[Data for locating words and elements]
==============================
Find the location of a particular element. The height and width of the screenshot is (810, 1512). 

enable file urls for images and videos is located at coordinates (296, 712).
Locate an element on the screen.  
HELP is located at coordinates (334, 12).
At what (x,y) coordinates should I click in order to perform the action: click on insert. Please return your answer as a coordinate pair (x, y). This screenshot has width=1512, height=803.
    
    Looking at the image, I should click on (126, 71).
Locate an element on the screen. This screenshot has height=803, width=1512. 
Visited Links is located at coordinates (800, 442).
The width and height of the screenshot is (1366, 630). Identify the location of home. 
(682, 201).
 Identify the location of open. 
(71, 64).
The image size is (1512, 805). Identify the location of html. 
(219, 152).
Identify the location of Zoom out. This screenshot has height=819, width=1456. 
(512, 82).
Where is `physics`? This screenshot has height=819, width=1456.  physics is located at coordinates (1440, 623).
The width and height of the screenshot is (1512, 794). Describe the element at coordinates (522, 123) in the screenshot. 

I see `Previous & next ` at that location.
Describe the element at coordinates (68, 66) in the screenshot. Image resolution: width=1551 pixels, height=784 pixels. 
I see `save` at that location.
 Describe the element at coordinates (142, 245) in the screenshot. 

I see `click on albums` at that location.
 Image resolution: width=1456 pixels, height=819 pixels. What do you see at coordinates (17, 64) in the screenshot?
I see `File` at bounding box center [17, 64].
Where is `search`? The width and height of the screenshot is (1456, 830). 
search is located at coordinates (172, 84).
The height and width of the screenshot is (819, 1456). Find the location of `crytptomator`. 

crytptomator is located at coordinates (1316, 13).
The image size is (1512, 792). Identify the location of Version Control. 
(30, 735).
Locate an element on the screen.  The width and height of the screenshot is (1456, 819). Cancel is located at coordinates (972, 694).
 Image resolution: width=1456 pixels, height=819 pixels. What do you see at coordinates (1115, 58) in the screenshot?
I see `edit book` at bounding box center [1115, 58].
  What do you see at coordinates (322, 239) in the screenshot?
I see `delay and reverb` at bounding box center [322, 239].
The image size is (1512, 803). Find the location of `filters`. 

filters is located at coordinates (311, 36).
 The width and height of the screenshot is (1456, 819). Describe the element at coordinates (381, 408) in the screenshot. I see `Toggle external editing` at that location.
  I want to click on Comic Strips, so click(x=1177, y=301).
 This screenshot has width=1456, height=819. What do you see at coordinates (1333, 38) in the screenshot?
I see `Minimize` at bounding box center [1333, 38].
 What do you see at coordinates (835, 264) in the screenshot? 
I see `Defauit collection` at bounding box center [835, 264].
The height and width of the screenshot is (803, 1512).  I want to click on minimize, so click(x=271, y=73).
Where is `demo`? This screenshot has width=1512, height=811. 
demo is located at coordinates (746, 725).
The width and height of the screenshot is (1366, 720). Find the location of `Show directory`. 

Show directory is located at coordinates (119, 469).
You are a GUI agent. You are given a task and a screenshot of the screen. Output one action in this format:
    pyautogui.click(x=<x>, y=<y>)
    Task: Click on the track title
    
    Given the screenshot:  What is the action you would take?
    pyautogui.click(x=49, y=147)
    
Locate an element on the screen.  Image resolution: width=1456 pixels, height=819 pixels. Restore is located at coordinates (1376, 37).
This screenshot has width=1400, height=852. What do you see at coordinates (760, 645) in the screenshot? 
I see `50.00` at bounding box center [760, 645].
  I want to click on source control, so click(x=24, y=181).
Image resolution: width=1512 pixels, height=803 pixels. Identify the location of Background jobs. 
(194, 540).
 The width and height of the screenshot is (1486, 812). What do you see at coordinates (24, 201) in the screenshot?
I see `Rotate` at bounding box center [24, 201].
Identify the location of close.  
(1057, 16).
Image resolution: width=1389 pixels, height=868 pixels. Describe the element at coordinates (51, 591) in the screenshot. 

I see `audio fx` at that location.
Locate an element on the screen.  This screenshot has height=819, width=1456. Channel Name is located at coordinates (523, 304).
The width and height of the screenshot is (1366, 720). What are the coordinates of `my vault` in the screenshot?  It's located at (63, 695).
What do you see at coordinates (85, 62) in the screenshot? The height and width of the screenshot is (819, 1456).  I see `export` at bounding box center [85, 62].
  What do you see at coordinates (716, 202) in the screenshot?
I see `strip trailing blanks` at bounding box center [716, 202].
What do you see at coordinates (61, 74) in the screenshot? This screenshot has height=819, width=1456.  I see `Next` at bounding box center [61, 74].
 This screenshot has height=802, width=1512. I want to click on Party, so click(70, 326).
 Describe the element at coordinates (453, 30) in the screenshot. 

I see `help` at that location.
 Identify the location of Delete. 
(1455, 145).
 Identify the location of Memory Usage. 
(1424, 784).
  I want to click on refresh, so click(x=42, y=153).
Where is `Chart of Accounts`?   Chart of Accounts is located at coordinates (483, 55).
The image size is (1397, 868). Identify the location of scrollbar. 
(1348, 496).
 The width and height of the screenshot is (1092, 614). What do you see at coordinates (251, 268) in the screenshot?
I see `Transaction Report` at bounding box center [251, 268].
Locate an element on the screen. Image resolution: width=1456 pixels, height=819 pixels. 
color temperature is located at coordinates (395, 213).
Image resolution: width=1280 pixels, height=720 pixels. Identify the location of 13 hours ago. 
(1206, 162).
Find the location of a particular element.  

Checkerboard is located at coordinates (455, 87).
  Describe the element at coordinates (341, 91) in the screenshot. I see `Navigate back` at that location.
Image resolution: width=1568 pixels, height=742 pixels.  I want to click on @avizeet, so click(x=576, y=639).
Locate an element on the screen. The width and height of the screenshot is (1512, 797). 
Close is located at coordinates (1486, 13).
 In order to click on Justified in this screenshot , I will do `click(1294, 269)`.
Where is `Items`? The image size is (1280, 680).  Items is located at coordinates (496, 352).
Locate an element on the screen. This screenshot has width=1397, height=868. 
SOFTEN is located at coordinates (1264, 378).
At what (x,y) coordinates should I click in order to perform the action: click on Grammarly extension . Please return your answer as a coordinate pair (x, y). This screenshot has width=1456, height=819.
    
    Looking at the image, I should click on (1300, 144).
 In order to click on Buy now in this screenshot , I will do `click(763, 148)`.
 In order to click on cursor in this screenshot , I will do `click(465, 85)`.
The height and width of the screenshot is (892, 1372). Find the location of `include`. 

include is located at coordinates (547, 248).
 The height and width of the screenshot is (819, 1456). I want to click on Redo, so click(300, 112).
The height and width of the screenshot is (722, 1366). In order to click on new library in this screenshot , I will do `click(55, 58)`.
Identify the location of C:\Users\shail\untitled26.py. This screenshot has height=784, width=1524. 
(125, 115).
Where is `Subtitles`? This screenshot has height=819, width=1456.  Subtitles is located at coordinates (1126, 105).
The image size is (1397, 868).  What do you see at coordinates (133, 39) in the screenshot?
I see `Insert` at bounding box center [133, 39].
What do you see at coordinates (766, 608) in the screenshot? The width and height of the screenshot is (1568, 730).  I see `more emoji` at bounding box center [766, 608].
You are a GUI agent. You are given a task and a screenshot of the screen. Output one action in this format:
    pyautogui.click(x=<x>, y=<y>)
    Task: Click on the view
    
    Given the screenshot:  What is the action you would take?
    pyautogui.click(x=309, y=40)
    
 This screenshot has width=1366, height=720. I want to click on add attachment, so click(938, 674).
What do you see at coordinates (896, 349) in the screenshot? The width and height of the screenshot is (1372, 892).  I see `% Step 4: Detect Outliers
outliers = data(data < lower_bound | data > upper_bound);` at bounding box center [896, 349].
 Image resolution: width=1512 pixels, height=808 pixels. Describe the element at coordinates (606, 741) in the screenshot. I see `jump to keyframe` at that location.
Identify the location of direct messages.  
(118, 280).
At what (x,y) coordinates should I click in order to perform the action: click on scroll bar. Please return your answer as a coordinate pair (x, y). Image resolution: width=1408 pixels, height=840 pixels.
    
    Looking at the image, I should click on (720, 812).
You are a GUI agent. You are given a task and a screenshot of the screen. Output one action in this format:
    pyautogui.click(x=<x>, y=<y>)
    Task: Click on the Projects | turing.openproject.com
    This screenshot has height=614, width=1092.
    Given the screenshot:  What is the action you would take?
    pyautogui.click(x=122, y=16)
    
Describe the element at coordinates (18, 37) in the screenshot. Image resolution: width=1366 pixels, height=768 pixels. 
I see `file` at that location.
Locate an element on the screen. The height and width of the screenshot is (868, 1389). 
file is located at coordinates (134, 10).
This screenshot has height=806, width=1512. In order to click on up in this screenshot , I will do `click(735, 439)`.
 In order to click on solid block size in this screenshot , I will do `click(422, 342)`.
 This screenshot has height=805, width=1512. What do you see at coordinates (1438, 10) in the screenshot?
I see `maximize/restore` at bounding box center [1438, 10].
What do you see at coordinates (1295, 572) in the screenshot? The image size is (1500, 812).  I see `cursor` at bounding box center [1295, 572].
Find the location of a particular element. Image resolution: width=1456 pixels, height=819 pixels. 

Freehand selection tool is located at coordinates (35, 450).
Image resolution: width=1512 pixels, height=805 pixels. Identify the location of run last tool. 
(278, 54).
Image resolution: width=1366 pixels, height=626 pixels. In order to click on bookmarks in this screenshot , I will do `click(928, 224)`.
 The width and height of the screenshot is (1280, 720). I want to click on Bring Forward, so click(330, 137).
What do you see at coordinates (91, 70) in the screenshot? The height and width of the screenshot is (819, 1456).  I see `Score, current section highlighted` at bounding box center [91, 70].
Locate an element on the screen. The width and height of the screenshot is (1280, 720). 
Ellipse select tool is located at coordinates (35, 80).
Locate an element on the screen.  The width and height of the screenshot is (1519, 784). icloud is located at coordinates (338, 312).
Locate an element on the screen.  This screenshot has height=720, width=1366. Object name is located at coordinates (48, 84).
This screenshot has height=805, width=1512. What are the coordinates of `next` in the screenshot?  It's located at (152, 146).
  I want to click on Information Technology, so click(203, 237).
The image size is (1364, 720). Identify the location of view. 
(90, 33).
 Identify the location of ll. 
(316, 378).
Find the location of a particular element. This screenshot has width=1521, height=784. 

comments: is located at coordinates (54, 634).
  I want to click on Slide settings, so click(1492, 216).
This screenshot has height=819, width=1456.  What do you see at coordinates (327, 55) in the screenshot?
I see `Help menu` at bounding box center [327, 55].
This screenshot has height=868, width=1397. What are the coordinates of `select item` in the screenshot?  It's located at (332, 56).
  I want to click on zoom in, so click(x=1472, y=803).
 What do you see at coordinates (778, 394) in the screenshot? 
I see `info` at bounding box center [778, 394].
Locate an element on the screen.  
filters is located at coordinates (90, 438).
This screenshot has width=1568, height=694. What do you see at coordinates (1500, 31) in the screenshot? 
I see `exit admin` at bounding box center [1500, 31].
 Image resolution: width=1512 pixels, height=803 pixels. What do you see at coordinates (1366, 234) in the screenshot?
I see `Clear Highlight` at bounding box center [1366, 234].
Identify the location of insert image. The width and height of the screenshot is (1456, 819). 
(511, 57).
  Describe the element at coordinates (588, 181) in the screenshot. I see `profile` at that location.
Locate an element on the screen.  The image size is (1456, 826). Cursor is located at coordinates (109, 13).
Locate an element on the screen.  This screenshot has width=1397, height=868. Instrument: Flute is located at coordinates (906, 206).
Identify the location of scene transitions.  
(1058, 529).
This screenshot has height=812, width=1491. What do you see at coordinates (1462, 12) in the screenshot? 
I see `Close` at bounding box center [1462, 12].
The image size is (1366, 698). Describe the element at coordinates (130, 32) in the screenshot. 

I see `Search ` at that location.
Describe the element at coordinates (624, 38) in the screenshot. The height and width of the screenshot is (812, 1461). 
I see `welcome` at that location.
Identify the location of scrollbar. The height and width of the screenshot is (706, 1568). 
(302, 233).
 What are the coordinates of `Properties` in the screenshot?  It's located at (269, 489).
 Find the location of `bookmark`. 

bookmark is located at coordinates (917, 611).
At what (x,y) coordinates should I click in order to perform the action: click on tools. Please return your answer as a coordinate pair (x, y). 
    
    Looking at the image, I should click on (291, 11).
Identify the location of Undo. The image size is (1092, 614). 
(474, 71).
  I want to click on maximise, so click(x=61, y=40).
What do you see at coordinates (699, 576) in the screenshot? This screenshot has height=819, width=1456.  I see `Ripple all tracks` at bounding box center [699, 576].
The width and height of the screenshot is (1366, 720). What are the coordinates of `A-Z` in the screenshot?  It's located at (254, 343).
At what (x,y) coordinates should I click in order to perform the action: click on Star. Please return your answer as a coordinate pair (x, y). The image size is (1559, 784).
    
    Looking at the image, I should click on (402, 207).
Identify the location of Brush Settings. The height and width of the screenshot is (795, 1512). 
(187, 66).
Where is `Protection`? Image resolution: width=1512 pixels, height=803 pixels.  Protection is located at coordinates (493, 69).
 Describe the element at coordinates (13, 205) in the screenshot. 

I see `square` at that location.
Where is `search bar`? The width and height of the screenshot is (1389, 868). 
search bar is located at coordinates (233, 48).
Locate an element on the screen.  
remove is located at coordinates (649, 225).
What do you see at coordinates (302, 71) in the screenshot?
==============================
Reproduce the data between the lines holding "coordinates (483, 55)." and "The height and width of the screenshot is (819, 1456). I", inclusive, substituting "Determine the location of" for "Identify the location of" and leaving everything else unchanged.

▸ Task response:
Where is `Chart of Accounts`?   Chart of Accounts is located at coordinates (483, 55).
The image size is (1397, 868). Determine the location of scrollbar. 
(1348, 496).
 The width and height of the screenshot is (1092, 614). What do you see at coordinates (251, 268) in the screenshot?
I see `Transaction Report` at bounding box center [251, 268].
Locate an element on the screen. Image resolution: width=1456 pixels, height=819 pixels. 
color temperature is located at coordinates (395, 213).
Image resolution: width=1280 pixels, height=720 pixels. Determine the location of 13 hours ago. 
(1206, 162).
Find the location of a particular element.  

Checkerboard is located at coordinates (455, 87).
  Describe the element at coordinates (341, 91) in the screenshot. I see `Navigate back` at that location.
Image resolution: width=1568 pixels, height=742 pixels.  I want to click on @avizeet, so click(x=576, y=639).
Locate an element on the screen. The width and height of the screenshot is (1512, 797). 
Close is located at coordinates (1486, 13).
 In order to click on Justified in this screenshot , I will do `click(1294, 269)`.
Where is `Items`? The image size is (1280, 680).  Items is located at coordinates (496, 352).
Locate an element on the screen. This screenshot has width=1397, height=868. 
SOFTEN is located at coordinates (1264, 378).
At what (x,y) coordinates should I click in order to perform the action: click on Grammarly extension . Please return your answer as a coordinate pair (x, y). This screenshot has width=1456, height=819.
    
    Looking at the image, I should click on (1300, 144).
 In order to click on Buy now in this screenshot , I will do `click(763, 148)`.
 In order to click on cursor in this screenshot , I will do `click(465, 85)`.
The height and width of the screenshot is (892, 1372). Find the location of `include`. 

include is located at coordinates (547, 248).
 The height and width of the screenshot is (819, 1456). I want to click on Redo, so click(300, 112).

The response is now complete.